** Data records follows **

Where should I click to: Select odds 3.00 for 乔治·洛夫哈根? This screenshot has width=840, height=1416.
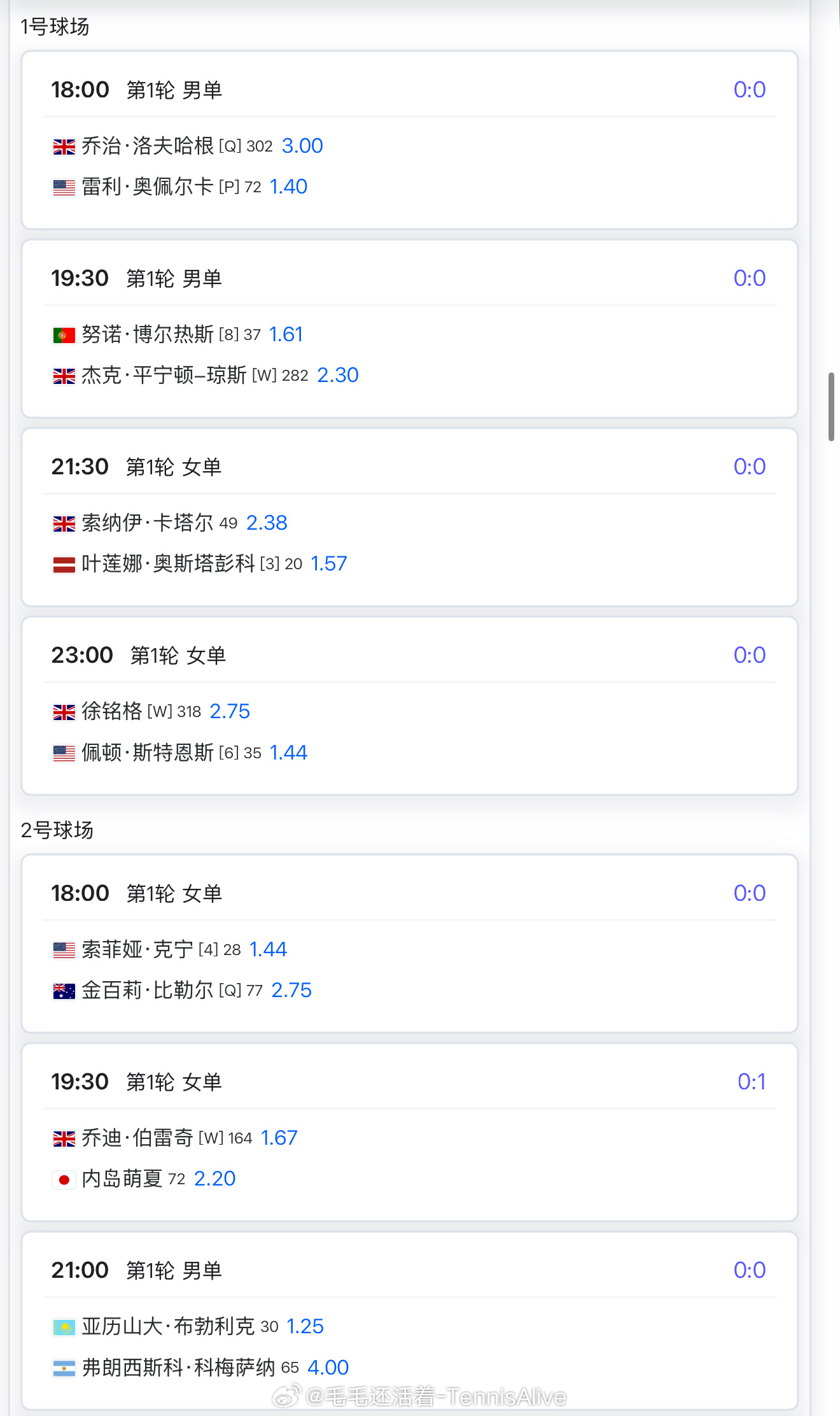click(302, 146)
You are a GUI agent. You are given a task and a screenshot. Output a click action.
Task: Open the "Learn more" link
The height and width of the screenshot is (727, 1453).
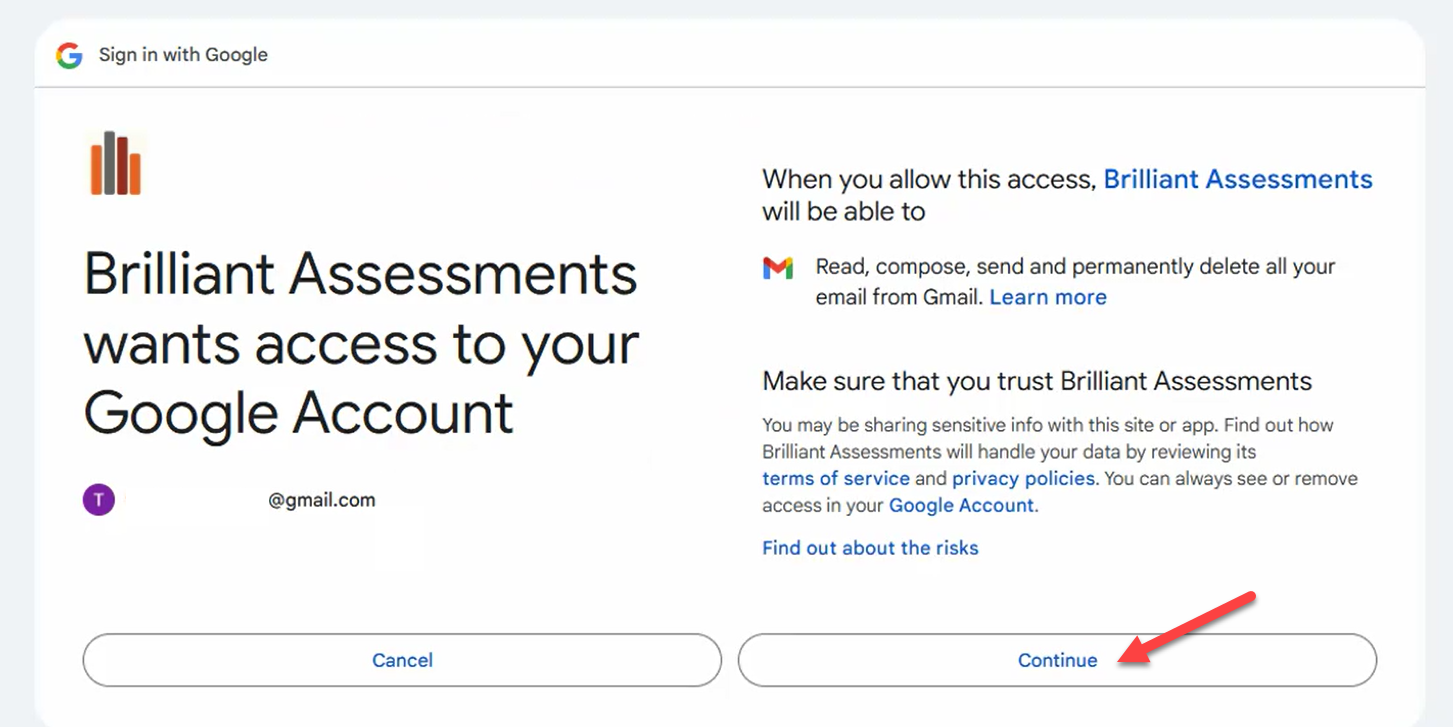1047,297
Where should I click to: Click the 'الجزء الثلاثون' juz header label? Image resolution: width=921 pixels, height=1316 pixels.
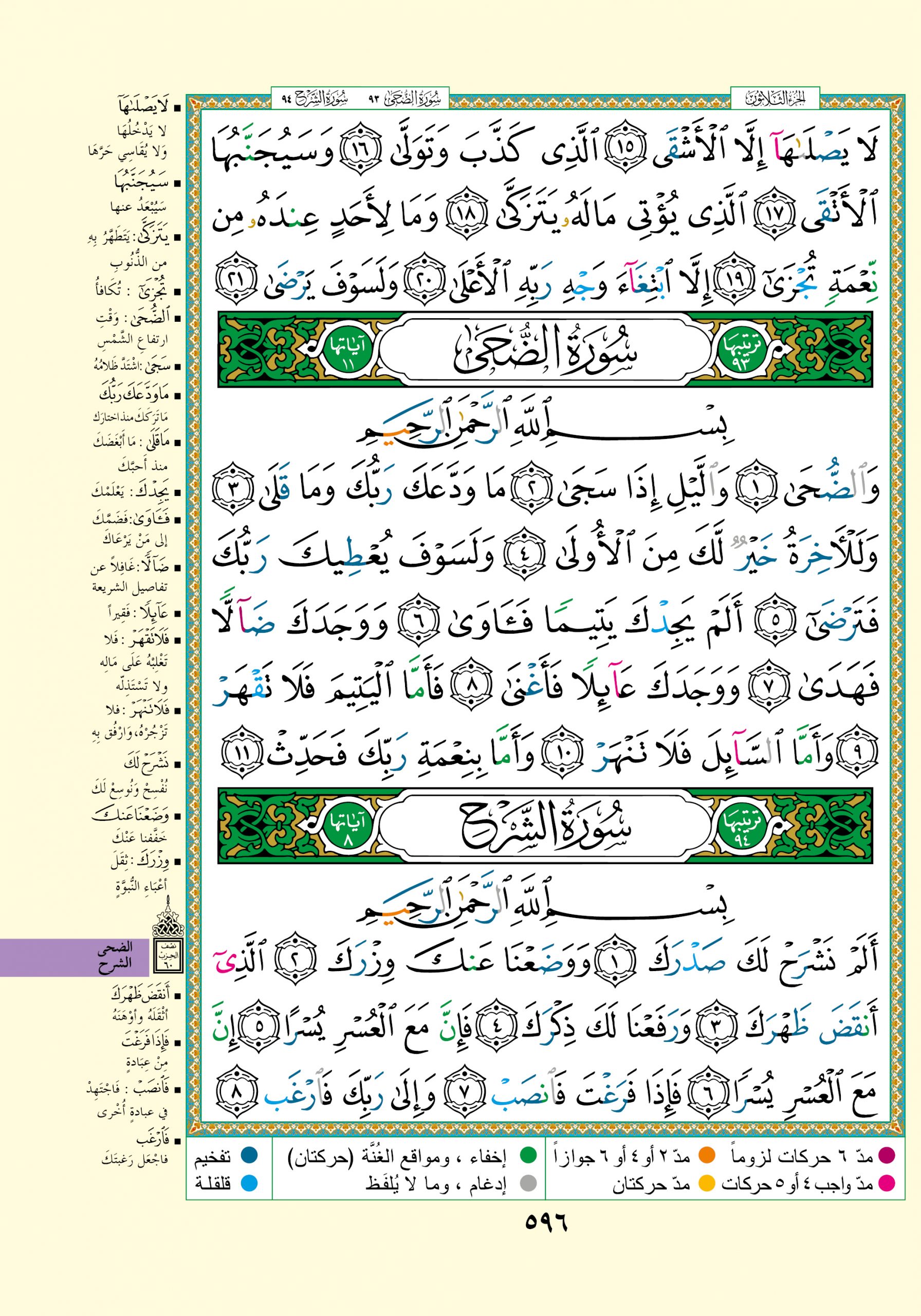[776, 99]
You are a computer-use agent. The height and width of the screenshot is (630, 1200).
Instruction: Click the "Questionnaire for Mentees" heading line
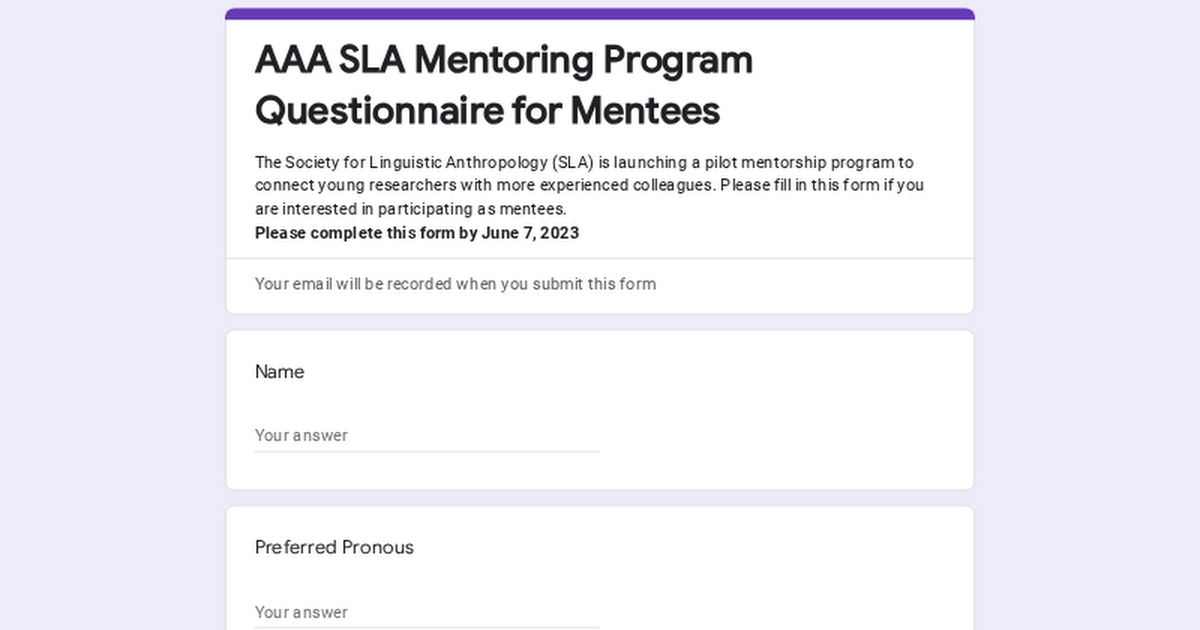(x=487, y=110)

** End of Data records **

Requirement: Please copy exactly the lines from the one containing "Task: Open the" through the end of the records above, leaving out every picture.

Result:
Task: Open the "Learn more" link
The height and width of the screenshot is (727, 1453).
1047,297
Where should I click to: Click the 'الجزء الثلاثون' juz header label? Image resolution: width=921 pixels, height=1316 pixels.
[776, 99]
You are a computer-use agent. The height and width of the screenshot is (630, 1200).
Instruction: Click the "Questionnaire for Mentees" heading line
(x=487, y=110)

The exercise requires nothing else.